SOURCE EXTRACT:
────

The favourable inflation trajectory may prompt RBI to hold rates at the next week policy review, feels senior general manager & head, Markets Group & Proprietary Trading Group at ICICI Bank Shilpa Kumar. In an interview with Aparna Iyer, Kumar said given the policy rate outlook, bond yields are unlikely to breach the 8.90% level in the 10-year tenure and the Indian rupee could see an extended stability around 60-62/$ in the short-term. Excerpts
What are your expectations from the policy and how have you read the economic indicators?
If we look at core inflation, it has been largely flat except for WPI. If nothing changes, one may expect RBI to hold rate. We are awaiting guidance from the monetary policy committee. Our expectation is that inflation would move downward, both CPI and WPI headlines. By March, we could see closer to 9% CPI and 7% WPI. Core, however, is proving to be stickier, and we expect it to be around 8%. We also need to assess the situation based on what the Urjit Patel committee chooses as an anchor.

────

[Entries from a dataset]
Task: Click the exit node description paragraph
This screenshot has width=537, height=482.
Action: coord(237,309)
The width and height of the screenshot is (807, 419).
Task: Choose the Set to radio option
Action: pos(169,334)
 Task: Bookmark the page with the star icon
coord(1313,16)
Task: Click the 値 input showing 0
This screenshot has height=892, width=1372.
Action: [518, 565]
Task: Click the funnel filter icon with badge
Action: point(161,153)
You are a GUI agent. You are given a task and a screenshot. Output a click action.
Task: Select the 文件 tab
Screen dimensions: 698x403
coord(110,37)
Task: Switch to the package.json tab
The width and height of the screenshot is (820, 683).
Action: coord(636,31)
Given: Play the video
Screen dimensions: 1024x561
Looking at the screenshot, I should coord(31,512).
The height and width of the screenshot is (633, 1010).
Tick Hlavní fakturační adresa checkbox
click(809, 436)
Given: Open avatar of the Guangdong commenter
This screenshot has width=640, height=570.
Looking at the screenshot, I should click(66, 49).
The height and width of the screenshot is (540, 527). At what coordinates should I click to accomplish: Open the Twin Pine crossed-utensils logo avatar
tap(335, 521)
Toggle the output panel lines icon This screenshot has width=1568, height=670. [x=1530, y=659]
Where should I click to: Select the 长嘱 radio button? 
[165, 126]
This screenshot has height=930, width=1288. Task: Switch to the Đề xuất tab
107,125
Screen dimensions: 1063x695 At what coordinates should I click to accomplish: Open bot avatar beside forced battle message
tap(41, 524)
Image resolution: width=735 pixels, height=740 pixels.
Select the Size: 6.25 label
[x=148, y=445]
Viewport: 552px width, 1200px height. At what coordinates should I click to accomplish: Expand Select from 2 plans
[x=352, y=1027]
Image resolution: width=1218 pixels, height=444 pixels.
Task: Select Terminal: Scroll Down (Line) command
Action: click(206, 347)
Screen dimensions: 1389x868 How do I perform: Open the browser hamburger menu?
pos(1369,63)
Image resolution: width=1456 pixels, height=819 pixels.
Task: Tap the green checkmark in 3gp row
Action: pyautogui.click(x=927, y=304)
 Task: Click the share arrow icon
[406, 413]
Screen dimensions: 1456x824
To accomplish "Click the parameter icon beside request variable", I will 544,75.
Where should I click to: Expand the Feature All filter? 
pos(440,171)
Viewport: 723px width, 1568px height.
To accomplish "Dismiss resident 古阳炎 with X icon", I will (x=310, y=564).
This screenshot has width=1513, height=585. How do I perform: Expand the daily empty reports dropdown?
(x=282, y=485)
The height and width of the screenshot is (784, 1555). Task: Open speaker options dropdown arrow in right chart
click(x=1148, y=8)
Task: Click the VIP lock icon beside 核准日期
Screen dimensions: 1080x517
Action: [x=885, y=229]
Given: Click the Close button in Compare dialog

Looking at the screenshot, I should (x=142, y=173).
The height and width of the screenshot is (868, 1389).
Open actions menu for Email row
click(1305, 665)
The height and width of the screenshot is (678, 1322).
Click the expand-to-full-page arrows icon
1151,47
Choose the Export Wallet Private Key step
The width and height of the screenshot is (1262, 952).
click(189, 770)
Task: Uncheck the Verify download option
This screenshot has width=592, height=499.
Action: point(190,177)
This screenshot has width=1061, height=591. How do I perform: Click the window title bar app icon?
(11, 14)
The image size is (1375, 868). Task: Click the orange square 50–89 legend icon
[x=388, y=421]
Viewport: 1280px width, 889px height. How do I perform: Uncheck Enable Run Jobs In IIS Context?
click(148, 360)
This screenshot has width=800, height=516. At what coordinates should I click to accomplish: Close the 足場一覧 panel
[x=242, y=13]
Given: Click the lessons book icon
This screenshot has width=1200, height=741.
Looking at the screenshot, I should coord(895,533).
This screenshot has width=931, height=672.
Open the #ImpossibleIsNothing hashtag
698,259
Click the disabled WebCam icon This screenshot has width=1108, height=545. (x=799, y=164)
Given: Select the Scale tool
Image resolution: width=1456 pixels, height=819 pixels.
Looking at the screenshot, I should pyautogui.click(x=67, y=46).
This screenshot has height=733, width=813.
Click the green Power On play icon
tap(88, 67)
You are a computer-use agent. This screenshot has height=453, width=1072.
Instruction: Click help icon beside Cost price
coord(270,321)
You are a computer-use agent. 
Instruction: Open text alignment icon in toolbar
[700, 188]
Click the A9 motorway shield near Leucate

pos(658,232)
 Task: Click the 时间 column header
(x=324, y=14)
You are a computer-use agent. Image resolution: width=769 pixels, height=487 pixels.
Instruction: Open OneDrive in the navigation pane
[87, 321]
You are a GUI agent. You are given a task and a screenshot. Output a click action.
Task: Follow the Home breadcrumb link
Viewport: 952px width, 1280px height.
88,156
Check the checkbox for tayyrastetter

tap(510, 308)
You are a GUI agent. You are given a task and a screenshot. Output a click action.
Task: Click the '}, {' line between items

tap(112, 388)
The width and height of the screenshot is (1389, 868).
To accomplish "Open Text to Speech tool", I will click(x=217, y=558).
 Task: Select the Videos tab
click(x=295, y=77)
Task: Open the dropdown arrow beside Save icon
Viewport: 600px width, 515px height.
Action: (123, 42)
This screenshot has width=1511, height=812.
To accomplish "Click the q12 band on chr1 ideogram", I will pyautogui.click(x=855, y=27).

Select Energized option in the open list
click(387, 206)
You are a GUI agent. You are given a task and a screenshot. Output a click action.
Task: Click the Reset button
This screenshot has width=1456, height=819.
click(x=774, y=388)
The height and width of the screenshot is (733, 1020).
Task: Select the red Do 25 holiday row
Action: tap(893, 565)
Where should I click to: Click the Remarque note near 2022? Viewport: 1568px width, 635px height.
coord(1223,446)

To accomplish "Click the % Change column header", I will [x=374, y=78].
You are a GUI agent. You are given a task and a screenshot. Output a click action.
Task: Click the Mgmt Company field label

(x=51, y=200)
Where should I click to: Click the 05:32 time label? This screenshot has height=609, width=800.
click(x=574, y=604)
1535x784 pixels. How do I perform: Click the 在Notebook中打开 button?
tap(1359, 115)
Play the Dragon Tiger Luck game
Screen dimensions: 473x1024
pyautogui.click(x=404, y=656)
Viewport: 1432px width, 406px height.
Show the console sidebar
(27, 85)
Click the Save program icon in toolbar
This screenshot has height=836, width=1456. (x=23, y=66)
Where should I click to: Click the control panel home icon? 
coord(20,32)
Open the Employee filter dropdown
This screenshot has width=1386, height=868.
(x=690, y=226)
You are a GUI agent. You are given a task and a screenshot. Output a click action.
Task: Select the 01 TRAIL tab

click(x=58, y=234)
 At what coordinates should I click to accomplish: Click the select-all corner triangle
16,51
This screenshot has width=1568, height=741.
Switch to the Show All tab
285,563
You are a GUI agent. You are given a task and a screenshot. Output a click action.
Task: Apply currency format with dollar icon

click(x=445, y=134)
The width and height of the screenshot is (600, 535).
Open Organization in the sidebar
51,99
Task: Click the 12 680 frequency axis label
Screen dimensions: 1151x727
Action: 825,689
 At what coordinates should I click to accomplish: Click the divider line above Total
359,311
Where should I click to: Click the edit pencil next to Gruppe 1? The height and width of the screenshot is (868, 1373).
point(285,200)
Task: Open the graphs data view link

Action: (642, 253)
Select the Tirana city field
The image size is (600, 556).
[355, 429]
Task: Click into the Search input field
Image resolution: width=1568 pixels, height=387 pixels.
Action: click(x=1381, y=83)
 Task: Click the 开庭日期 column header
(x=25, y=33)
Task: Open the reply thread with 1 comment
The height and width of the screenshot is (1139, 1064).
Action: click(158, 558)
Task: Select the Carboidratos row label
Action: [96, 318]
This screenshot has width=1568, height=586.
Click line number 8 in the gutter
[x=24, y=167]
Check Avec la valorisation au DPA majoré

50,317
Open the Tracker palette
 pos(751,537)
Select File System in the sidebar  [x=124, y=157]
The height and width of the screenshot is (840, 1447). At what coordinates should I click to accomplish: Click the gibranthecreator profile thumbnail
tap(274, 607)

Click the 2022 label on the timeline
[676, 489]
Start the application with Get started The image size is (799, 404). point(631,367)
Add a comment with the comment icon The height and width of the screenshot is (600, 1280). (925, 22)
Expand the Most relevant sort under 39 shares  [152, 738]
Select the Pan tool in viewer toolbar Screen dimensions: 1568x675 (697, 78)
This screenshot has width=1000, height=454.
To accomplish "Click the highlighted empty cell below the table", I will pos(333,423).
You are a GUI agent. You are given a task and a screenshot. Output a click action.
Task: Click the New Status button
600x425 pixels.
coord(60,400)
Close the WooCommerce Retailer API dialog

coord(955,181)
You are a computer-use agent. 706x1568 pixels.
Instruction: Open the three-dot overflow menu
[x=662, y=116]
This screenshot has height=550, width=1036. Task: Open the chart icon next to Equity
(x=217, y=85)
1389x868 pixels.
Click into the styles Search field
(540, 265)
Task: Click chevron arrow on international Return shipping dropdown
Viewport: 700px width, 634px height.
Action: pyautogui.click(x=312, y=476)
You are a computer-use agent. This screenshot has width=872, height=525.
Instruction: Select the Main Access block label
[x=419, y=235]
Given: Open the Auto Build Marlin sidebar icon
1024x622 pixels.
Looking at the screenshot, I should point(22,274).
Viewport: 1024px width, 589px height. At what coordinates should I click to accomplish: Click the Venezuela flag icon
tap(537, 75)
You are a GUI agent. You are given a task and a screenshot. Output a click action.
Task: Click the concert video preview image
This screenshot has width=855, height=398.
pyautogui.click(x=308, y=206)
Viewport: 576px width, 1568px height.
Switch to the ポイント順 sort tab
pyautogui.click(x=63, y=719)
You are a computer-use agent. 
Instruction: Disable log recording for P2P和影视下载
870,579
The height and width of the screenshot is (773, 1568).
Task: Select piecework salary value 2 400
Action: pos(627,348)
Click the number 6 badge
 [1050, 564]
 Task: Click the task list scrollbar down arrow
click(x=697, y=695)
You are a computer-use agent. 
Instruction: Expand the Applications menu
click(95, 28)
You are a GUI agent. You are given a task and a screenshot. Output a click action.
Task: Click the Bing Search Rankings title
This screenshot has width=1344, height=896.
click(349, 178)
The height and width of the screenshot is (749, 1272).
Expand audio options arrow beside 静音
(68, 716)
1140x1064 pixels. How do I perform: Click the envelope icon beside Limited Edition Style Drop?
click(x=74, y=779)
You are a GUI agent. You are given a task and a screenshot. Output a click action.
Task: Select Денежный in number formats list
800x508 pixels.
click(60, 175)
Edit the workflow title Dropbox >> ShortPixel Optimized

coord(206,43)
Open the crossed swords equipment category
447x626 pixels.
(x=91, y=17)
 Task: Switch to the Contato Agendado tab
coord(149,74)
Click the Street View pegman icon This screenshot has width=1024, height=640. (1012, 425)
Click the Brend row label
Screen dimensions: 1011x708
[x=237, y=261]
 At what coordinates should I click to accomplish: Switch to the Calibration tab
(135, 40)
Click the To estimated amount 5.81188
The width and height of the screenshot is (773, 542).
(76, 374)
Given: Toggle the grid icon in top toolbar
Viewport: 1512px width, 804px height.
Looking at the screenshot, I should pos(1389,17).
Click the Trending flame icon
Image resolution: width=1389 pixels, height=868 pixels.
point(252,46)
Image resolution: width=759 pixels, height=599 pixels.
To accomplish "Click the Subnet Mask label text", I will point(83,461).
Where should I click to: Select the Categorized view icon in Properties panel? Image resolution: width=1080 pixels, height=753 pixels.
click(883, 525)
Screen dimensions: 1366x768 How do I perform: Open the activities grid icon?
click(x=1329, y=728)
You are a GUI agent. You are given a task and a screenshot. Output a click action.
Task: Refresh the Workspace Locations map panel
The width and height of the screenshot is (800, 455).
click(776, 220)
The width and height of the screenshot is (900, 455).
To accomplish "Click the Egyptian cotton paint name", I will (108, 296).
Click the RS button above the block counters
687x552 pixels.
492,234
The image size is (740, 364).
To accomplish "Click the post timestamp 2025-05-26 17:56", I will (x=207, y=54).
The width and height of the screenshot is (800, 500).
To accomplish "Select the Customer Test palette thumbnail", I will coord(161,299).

────

OBJECTIVE:
Copy word for word the part of the RBI policy interview above that opens with "The favourable inflation" and closes with "the economic indicators?".

REPLY:
The favourable inflation trajectory may prompt RBI to hold rates at the next week policy review, feels senior general manager & head, Markets Group & Proprietary Trading Group at ICICI Bank Shilpa Kumar. In an interview with Aparna Iyer, Kumar said given the policy rate outlook, bond yields are unlikely to breach the 8.90% level in the 10-year tenure and the Indian rupee could see an extended stability around 60-62/$ in the short-term. Excerpts
What are your expectations from the policy and how have you read the economic indicators?